ICE CREAM OF THE CAUCASUS

FL051: TRAIL MAGIC
April 26, 2021

Black walnut honey ice cream plus black tea ice cream, layered together. For a Caucasian Klondike, sandwich this between rye-raisin cookies.

Goal: experimentation
Serves: a pod of researchers


FOR 1 QUART OF BLACK TEA ICE CREAM

  • 2 cups heavy cream

  • 1 cup whole milk

  • 1/2 cup (100 grams) + 1/4 cup (50 grams) sugar

  • 30 grams loose black tea

  • 3/4 teaspoon kosher salt

  • 6 large egg yolks

FOR 1 QUART OF HONEY-BLACK WALNUT ICE CREAM

  • 2 cups heavy cream

  • 2 cups whole milk

  • 3/4 teaspoon kosher salt

  • 1/2 cup buckwheat honey

  • 6 egg yolks

  • 1/4 cup sugar

  • 1/2 cup toasted black walnuts, chopped

  • optional: 1 tablespoon nocino or amaro

 

For the black tea ice cream

Scald the heavy cream, milk, 1/2 cup of the sugar, the salt, and the tea. Let steep as desired and strain.

Prepare an ice bath.

Whisk the egg yolks with the remaining 1/4 cup of sugar. Temper in the hot cream. Cook until it holds a line.
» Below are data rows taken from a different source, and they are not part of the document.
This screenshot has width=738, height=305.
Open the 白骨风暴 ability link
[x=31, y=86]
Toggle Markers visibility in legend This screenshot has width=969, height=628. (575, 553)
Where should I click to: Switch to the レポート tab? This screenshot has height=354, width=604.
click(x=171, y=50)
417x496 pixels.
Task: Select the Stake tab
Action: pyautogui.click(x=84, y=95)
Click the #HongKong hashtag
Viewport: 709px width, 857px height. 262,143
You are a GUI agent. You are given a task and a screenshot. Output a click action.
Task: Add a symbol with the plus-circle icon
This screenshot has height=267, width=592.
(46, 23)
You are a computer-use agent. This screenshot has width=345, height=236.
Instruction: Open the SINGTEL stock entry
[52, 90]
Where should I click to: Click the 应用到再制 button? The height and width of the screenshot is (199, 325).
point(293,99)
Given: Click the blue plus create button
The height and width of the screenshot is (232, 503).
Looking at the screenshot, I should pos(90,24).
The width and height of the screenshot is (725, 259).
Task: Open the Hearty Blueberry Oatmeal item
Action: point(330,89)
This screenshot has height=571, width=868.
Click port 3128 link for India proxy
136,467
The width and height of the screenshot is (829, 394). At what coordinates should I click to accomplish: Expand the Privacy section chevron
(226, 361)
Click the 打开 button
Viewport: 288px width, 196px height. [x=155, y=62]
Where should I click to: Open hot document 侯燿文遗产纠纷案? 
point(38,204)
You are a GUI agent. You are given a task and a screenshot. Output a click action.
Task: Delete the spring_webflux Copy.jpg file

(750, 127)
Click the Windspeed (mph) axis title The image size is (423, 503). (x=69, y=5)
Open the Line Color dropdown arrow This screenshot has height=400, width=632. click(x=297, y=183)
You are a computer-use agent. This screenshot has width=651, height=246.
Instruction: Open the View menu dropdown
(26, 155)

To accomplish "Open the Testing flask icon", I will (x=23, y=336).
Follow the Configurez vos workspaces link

Chill in the ice bath, then overnight in the fridge. Spin.

For the honey-black walnut ice cream

Scald the heavy cream, whole milk, and salt.

Let cool slightly, then stir in the honey.

Prepare an ice bath.

Whisk the egg yolks and sugar. Temper in the hot cream. Cook until it holds a line. Add the optional nocino or amaro.

Chill in the ice bath, then overnight in the fridge. Spin.

While both ice creams are still soft, spoon alternating layers into a single container, then freeze until solid.